En plus de son fusil AR-15, Crooks était armé d’un détonateur à distance. Il semble que le détonateur ait été relié à deux bombes artisanales et à un récepteur situés dans la voiture de Crooks, garée près des lieux du rassemblement. La police a également trouvé un gilet pare-balles et trois chargeurs de 30 balles dans sa voiture.

Lors d’une perquisition au domicile de Crooks, la police affirme avoir trouvé un gilet pare-balles, une autre bombe télécommandée et une imprimante 3D.

Selon plusieurs informations, le 12 juillet, la veille du meeting de Butler, Crooks s’est rendu au Clairton Sportmen’s Club, un stand de tir dont lui et son père sont membres. Le lendemain, le matin du rassemblement, il a acheté une échelle de cinq pieds à Home Depot et 50 cartouches au magasin de munitions de Bethel Park.
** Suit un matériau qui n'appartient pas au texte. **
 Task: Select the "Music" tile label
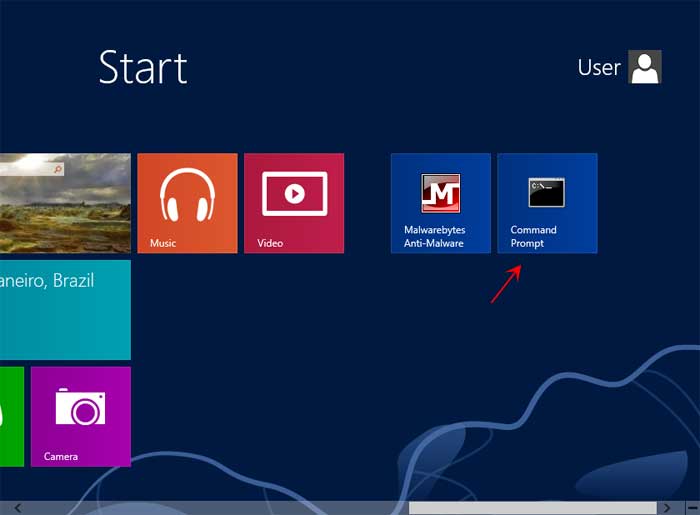[x=163, y=243]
Crooks s'est ensuite rendu au rassemblement et s'est apparemment fait connaître des autorités en tentant d’entrer dans la zone sécurisée avec un télémètre, un appareil utilisé principalement par les chasseurs pour mesurer les distances par rapport à des cibles éloignées.

Après qu’on l’eut autorisé à pénétrer dans la zone sécurisée, avec le télémètre, vers 15 heures, un peu plus de trois heures avant la fusillade, des policiers auraient suivi Crooks. Celui-ci a fini par quitter la zone sécurisée et on l’a vu peu après 17 heures en train de marcher près du bâtiment de l’American Glass Research International. Le bâtiment est situé à environ 400 pieds [122 mètres] de l’endroit où Trump a parlé. Crooks a utilisé le toit du bâtiment pour aligner son tir. Il semble qu’à ce moment-là, il n’avait pas le fusil sur lui.

À 17 h 45, Crooks a été repéré par un policier du comté de Beaver qui observait le même bâtiment d’AGR International. Dix minutes plus tard, les agents du Service Secret ont été avertis par la police locale qu’il y avait une «personne suspecte» dans le secteur qui représentait une «menace». Dix minutes plus tard, à 18 h 05, Trump est monté sur scène.

Quatre minutes plus tard, Crooks a été vu en train d’utiliser un climatiseur extérieur pour escalader le toit avec le fusil de son père. À 18h10, de nombreux policiers et passants se trouvaient autour du bâtiment et pointaient Crooks du doigt. Sur plusieurs vidéos, on entend des personnes crier «Il a une arme!».

À ce moment-là, deux policiers ont tenté d’escalader le toit, l’un d’eux se servant de l’autre comme d’une échelle pour se hisser. Quand le policier tenta de monter sur le toit, Crooks le remarqua et pointa son arme sur lui. Le policier recula et tomba au sol.

À 18h11, Crooks a commencé à tirer sur Trump, faisant feu jusqu’à huit fois, touchant Trump une fois à l’oreille avant d’être abattu par une équipe de contre-snipers du Service Secret.